Bechnak, Skowronnek: Actually, long before we became self-employed, our existing customers were asking us to fill a niche and provide an interface to the risk management domain. As mere brokers, we were unable to meet this request. We now act as the link between the engineers, brokers, lawyers and contract managers involved in a project. The service we provide is not usually factored into the standard budgets of offshore parks, but fortunately this is now changing.
As well as giving advice at the interfaces, we also offer senior advisory services – strategic consulting for investors and banks interested in offshore wind projects. To do this, we rely heavily on our extensive experience of risk management.
EEHH: Why did you choose France and Japan as the core markets for your business?
Bechnak, Skowronnek: We’ve been active in the French market for more than a decade. The first Floating Offshore Wind conference held in the south of France in 2017 was the first time that numerous guests showed a great deal of interest in our services. We’ve been working with Bessé Industries since 2019. Language skills play a critical role in France. International business partners must have an excellent knowledge of French technical terms, especially when negotiating project agreements. A special feature in France is the state insurance pool for natural disasters and terrorism.
We selected Japan as our primary market in Asia. We’ve been in close contact with Japanese firms since 2017. Japanese offshore developments are exposed to additional risks compared to European ones, especially earthquakes, tsunamis, typhoons and torrential winter thunderstorms. Natural disasters can potentially be cataclysmic, as in the case of Fukushima in 2011. We can help to manage these risks in Japan. We opened our Tokyo office in 2019.

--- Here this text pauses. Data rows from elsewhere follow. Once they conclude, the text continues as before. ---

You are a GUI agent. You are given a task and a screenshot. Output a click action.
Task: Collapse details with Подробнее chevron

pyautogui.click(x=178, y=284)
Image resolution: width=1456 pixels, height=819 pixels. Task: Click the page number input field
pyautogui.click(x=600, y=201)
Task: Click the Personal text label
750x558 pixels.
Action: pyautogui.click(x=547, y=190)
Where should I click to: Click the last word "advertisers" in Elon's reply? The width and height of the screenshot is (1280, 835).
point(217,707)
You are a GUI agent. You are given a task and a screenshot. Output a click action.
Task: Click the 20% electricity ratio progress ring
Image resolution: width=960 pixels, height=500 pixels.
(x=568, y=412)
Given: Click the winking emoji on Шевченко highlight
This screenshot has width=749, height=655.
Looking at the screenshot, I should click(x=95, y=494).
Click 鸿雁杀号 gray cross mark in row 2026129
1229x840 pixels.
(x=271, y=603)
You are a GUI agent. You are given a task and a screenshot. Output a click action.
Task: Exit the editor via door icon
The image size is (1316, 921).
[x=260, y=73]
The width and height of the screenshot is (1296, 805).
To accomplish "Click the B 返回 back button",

EEHH: What makes offshore projects in Japan so special? What advice would you give to other companies wanting to open a branch in Japan?
Bechnak, Skowronnek: Japan is a very special market because, as we’ve already mentioned, 100-year natural events can occur there. And project managers have to prepare for these. The ground conditions are also extremely challenging. We provide advice during the very early stages of a project and thereby influence the design of the foundations and turbines, for example.
We’ve gained a great deal of positive experience in the Japanese market. An international company providing specialist services definitely generates interest among Japanese customers. We’re one of our industry’s first movers in Japan, along with larger firms such as RWE, DEME, DNV and Ramboll. Of course, you also need a great deal of stamina – holding lots of on-site meetings and building trust – just as with business relationships in Germany. Business opportunities often arise through personal recommendations.
Attending networking events has been extremely useful for us, such as the REIF fair in Fukushima organised by the EEHH Cluster Agency in 2019, for example. Sayuri Watanabe, Japan’s representative of the German Offshore Initiative, has also given us lots of local assistance.